Do you ever struggle with feelings that you can't quite find words to describe? And, if you could, you wouldn't be gutsy enough to share them with others because they just wouldn't understand? I've certainly been there...as recently as today.
Sometimes we wonder if anyone else on the face of the earth could comprehend the complexities of our battles. Then, out of the blue, we discover that someone has actually written about the exact thing we're dealing with. Keeping those thoughts to ourselves for fear of being misrepresented or misunderstood can lead to dangerous introspection but at times we just can't get them out there.
A book I refer to time and time again is Bright Days, Dark Nights by Elizabeth Skoglund. I've mentioned it here in Pilgrim Scribblings several times. She skillfully uses the writings of the Prince of Preachers, Charles Haddon Spurgeon, attempting to bring light to the dark subjects of depression, anxiety and loneliness among other things.
Skoglund quotes J. B. Phillips whose book Your God Is Too Small is a classic. Phillips uttered these words of confession, "The hardest thing of all to bear is what I can only describe as a nameless mental pain, which is, as far as I know, beyond the reach of any drug, and which I have tried in vain to describe to anyone."

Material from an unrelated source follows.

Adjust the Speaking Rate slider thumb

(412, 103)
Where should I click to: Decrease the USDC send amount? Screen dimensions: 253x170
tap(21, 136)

He continues, "It would have been of inestimable comfort and encouragement to me in some of my darkest hours if I could have come across even one book written by someone who had experienced and survived the hellish torments of mind which can be produced. And, alas, I know very, very few clergy or ministers who would even know what the sufferer was talking about."
So we carry on, alone to a degree, but we know that God DOES understand the pain we bear. And so, again, we are forced (why does it have to come to that?) to cast our burden on the Lord knowing that He will sustain us and bring us out of that dark, hideous place. Rejoice that we know One who was there. He was the Man of Sorrows and he's very much acquainted with grief.